I knew that if I did screw up something worth mentioning, someone would tell me, and I would have to accept that I was wrong, no matter what I did. I definitely did not become a culture master in my three months of cramming. I would have to be gracious and considerate and try to do better next time out. I was totally prepared for that boom to drop — and grateful when it never did.

But it would have been way, way, way easier for me to not even to try to write another culture in the first place. Lord knows thousands of writers do it. Hundreds of thousands, more like.

I have to say it’s frustrating to make a good faith effort to try to do something right and know that even with the best of intentions it might explode on you (especially at the time when RH was at her most active) like a fumbled hand-grenade.

And there’s something sorrowful in that. Because the more examples of multiculturalism you get out there, done right, even by white people, the better things are going to be in the world. The more opportunities we’ll have to understand each other, to see one another working together for the betterment of all. I’m not saying that people who screw things up shouldn’t be told that — they should, and I would hope they’d be gracious and be given time to reflect — but that’s clearly not going to happen when they’re being threatened with acid burns simultaneously.

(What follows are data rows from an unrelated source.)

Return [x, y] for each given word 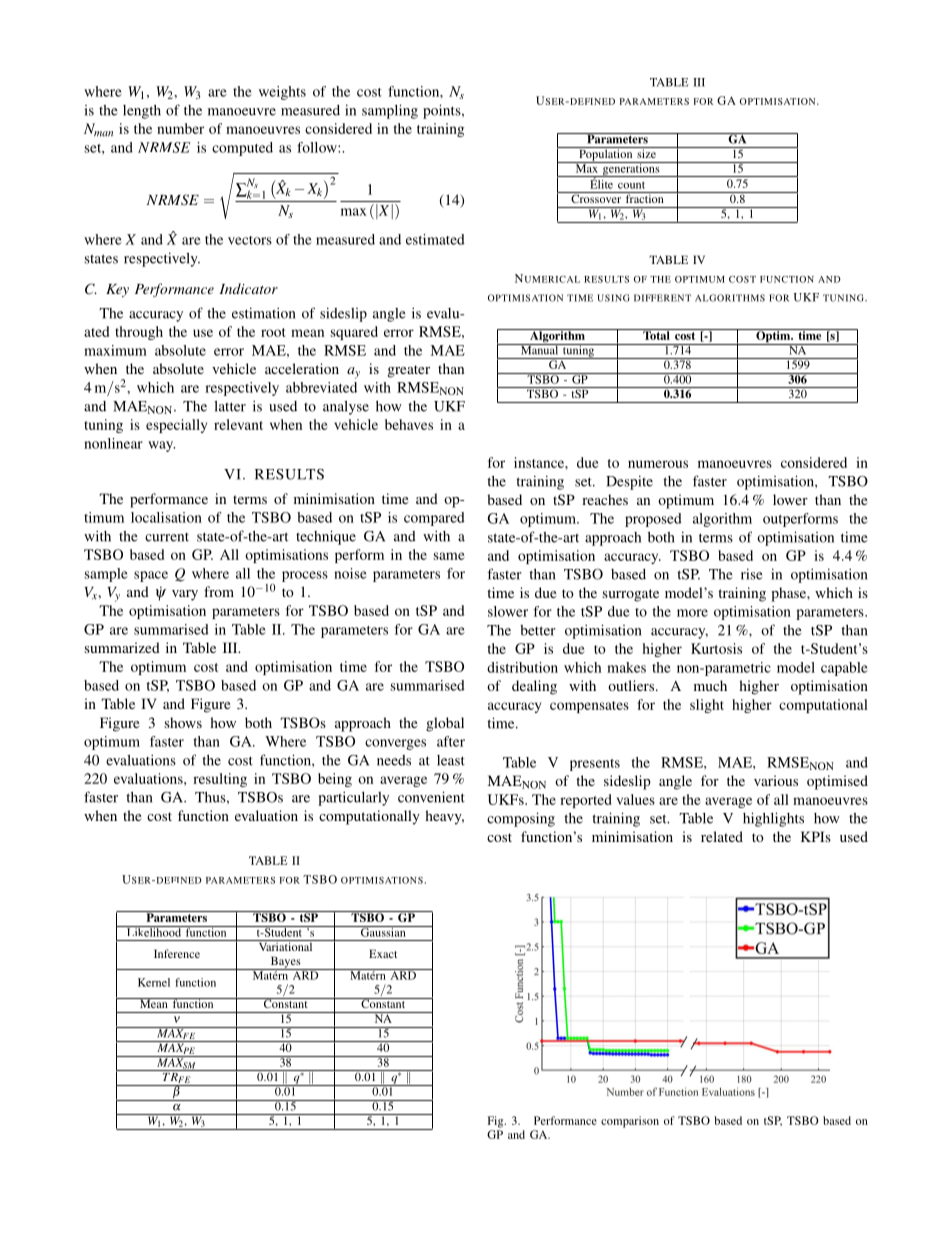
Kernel [154, 982]
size [646, 152]
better [538, 630]
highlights [773, 819]
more [692, 613]
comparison [630, 1122]
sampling [390, 111]
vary [185, 595]
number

In writing Shapeshifted, I took a chance. Most people don’t know what it’s like to sit down and really write a book — with the power in them to actually finish one, one under contract that will see the light of day — and know that every choice they make in it could be held up for scrutiny later. It’s like trying to do a perfect run on a video game on the hardest setting.

I know I’m not a demon for trying to do something out of my comfort-zone — and neither were the multitudinous other writers that Requires Hate hunted down to mock and belittle mercilessly.

If we don’t try to change, and change better, change will never come. But I guarantee you no positive change has ever come from cruelty, bullying, intimidation, stalking, or threats of acid.